======== The records

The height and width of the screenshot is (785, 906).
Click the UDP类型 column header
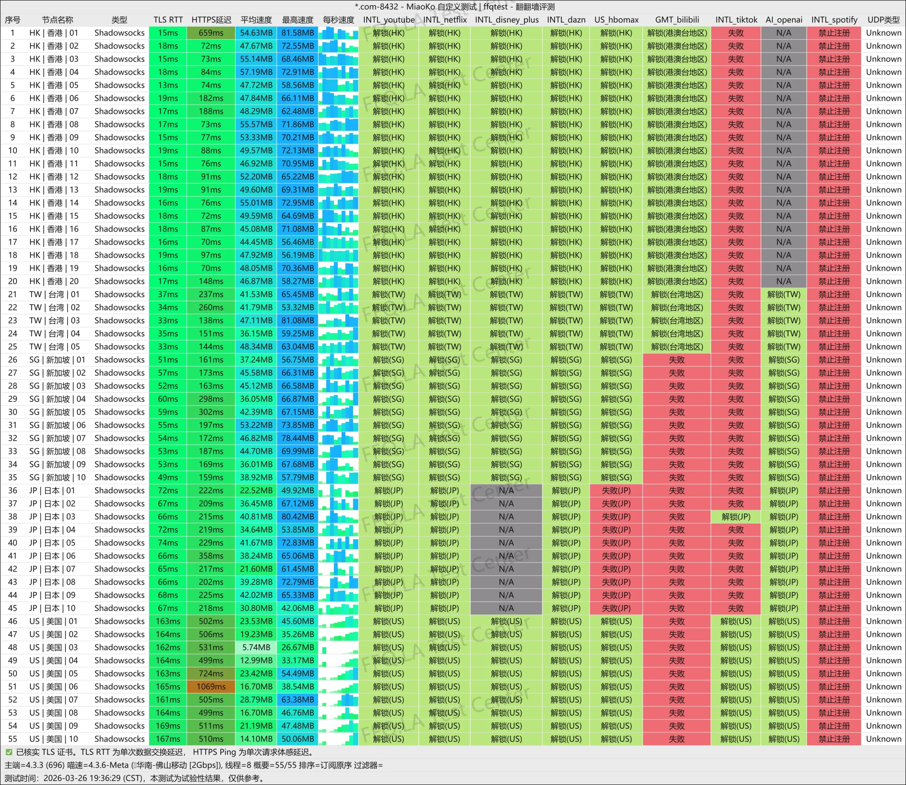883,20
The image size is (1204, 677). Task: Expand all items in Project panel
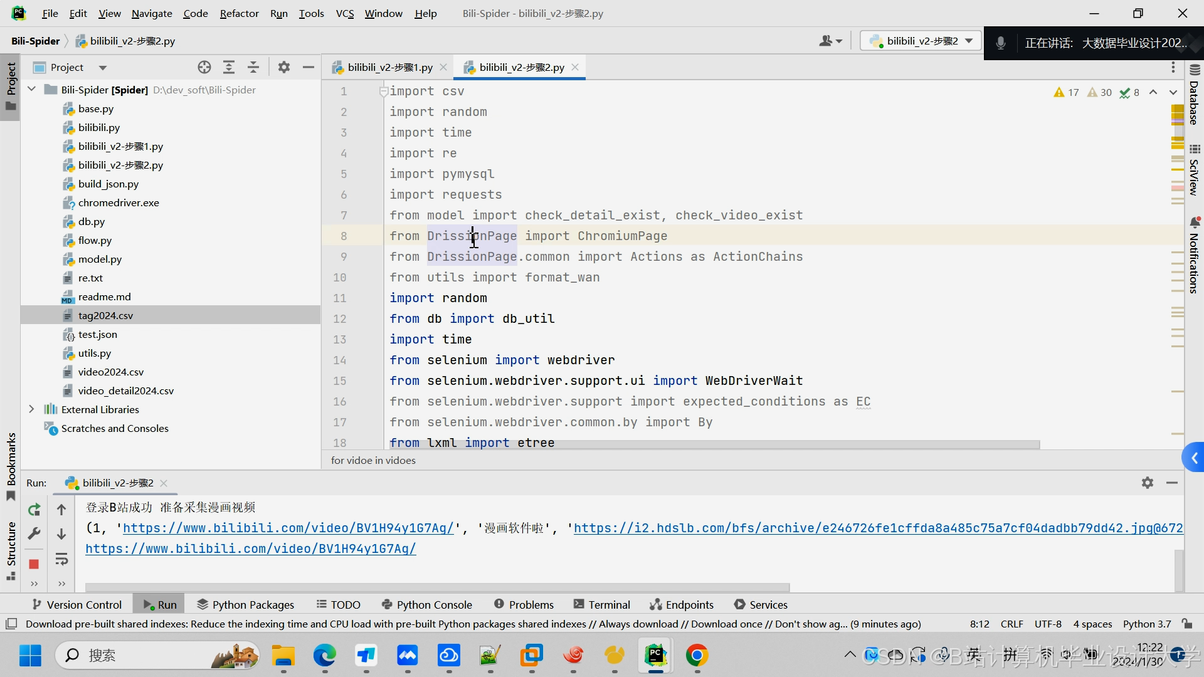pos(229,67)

================

What to produce = Would you give the material back exactly, minus the pictures?

Written solution =
The height and width of the screenshot is (785, 906).
Click the UDP类型 column header
883,20
The image size is (1204, 677). Task: Expand all items in Project panel
pos(229,67)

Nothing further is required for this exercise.